- **What the task requires**: Start at the line with "Task: Click the license scrollbar thumb" in the records below, stop at the line with "This screenshot has height=238, width=306.", and return every line in that span exactly, the two end lines included.

- **Exercise data**:
=======
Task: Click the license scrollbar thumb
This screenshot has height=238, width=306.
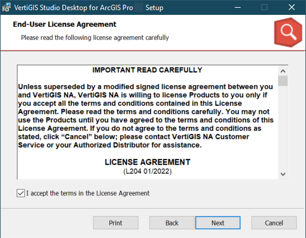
=======
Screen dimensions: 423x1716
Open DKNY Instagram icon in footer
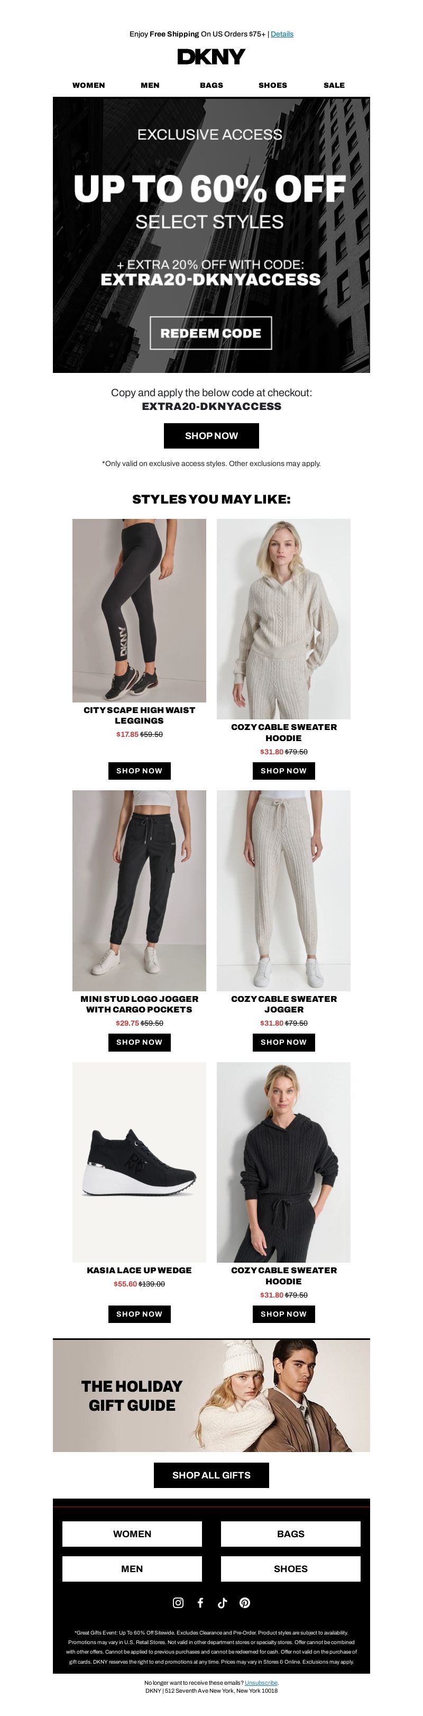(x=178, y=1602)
=======
- **Response to the exercise**:
Task: Click the license scrollbar thumb
This screenshot has height=238, width=306.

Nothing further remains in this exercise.